Logo

Добро пожаловать в Gym Fit Zone, ваш источник советов по фитнесу, упражнениям в тренажерном зале и советам по здоровому образу жизниб, откройте для себя эффективные программы тренировок

Питание

Как нарастить мышцы без жира

Тренировки, питание и советы, которые помогут вам нарастить мышечную массу.

У людей разные цели в фитнесе, но можно предположить, что мы все хотимнарастить мышечную массу, не толстеяв некоторой степени. Однако не существует универсального метода, поскольку у всех нас разные тела, и они склонны реагировать по-разному в зависимости от таких факторов, как пол, возраст, генетика и т. д. В этой статье мы дадим советы по тренировкам и питанию, поможет вам нарастить мышечную массу.

Что такое набор массы?

Начав заниматься, вы познакомитесь с тремя этапами тренировки:

    Наполнение:увеличьте потребление калорий, чтобы нарастить мышечную массу и набраться силы.Резка:уменьшите потребление калорий, чтобы избавиться от жира, пытаясь сохранить при этом силу и мышечную массу.Обслуживание:Поддерживайте потребление калорий, чтобы сохранить силу и мышечную массу, не набирая и не теряя вес.

Можно ли нарастить мышечную массу, не набирая массы?

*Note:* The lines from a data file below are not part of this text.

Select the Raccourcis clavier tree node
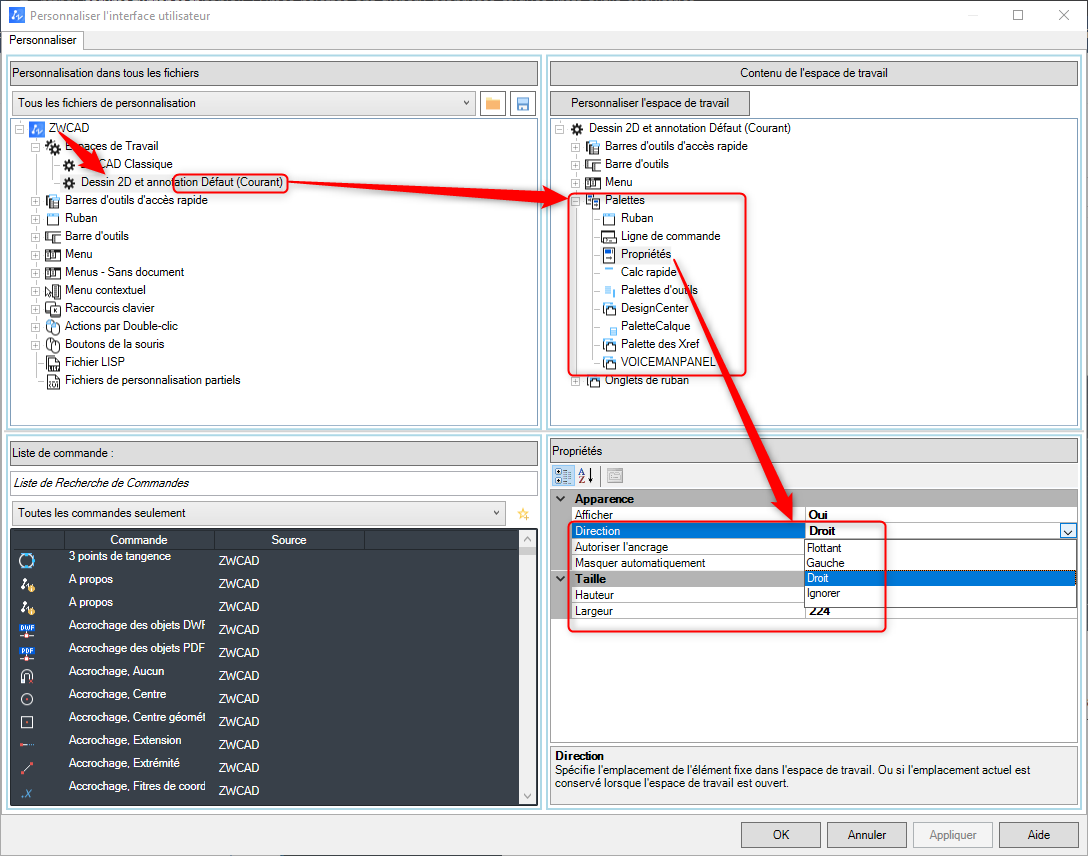The width and height of the screenshot is (1088, 856). (x=109, y=308)
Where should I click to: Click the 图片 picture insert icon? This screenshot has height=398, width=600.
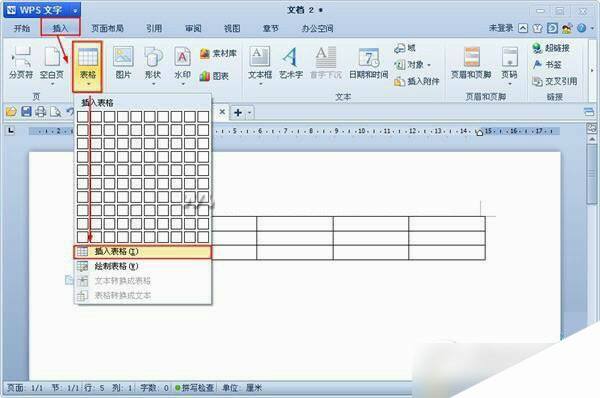point(123,57)
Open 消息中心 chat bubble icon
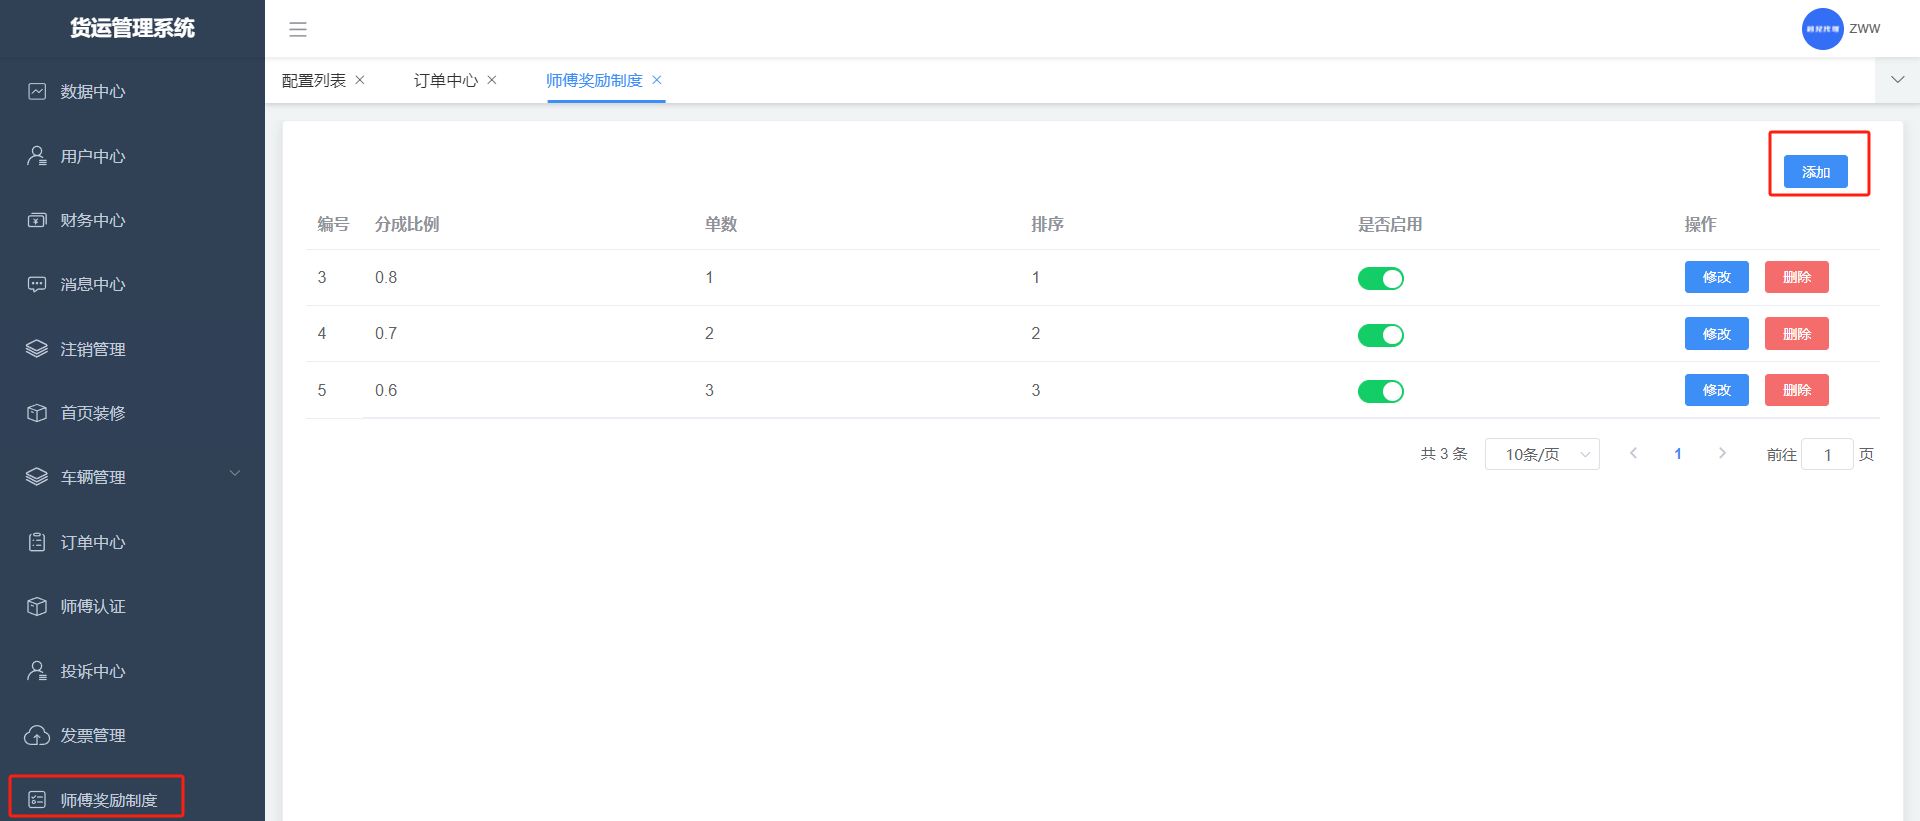Image resolution: width=1920 pixels, height=821 pixels. [x=37, y=285]
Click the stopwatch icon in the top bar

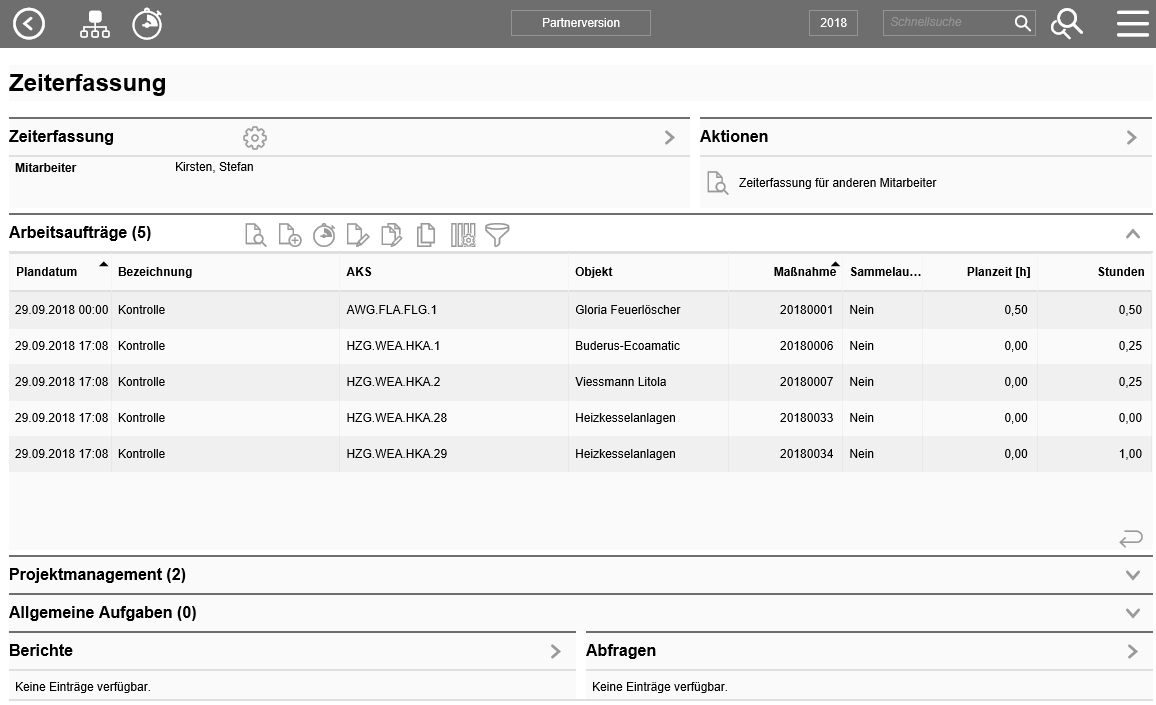(x=147, y=23)
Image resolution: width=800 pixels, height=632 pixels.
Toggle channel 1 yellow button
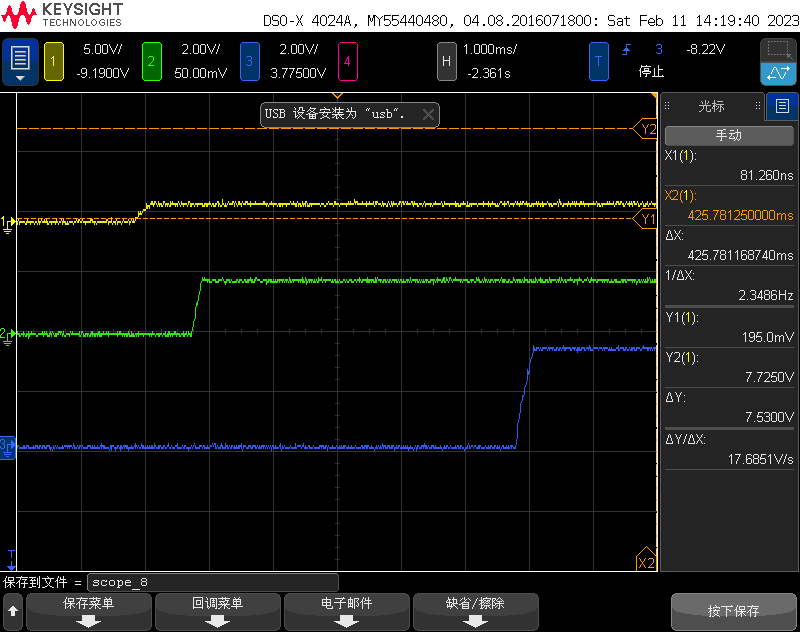pos(54,62)

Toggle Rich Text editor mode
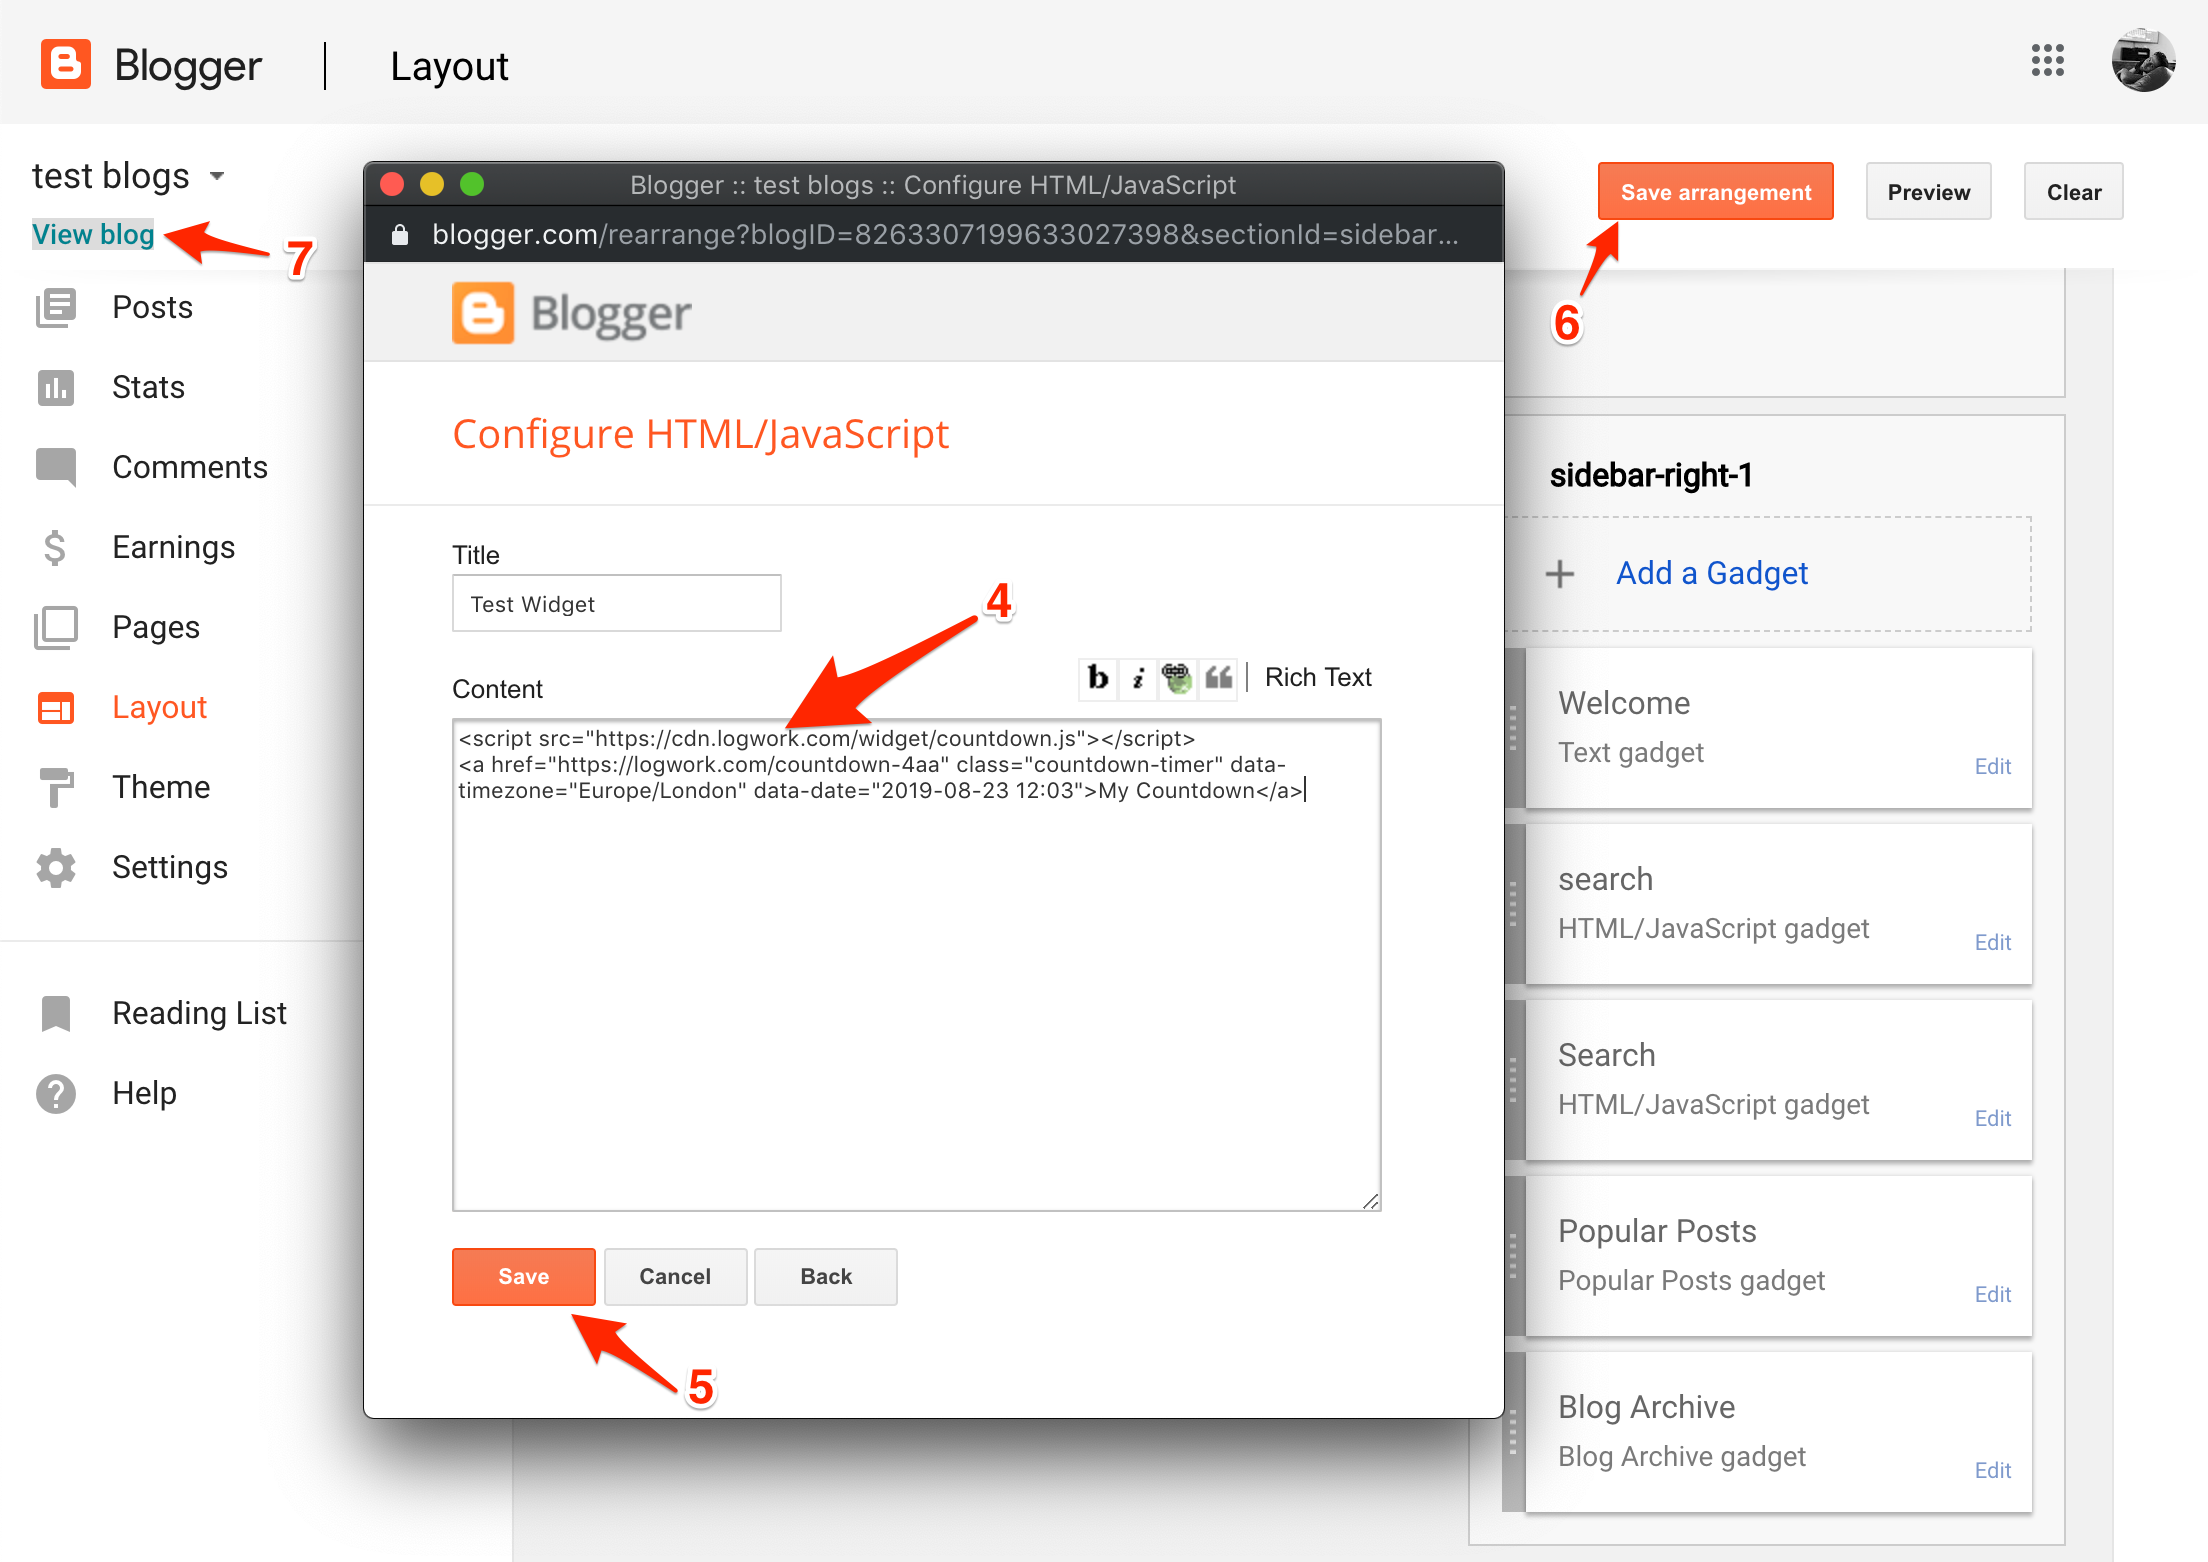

Вы, наверное, слышали поговорку: «Чтобы нарастить мышечную массу, нужен профицит калорий». Однако это не обязательно так.

Во-первых, давайте сделаем шаг назад. Как мы наращиваем мышцы? Когда вы выполняете тренировку с отягощениями (подъем тяжестей или упражнения с собственным весом) до отказа, ваше тело задействует мышечные волокна, чтобы помочь вам выполнить тренировку. Это разрушит определенные мышечные волокна, которые станут больше и сильнее, когда вы полностью восстановитесь, отдыхая и потребляя достаточно белка для восстановления мышечных тканей. Дополнительную информацию можно найти в статье «Понимание гипертрофии: лучший диапазон повторений для наращивания мышечной массы».

как повысить гормон роста

Так нужно ли набирать массу, чтобы нарастить мышечную массу?Не обязательно. Большинство людей стремятся набрать массу, чтобы нарастить мышечную массу, потому что это легко понять.Тренируйтесь усердно, ешьте больше, отдыхайте, повторяйте. Легко запомнить, правда?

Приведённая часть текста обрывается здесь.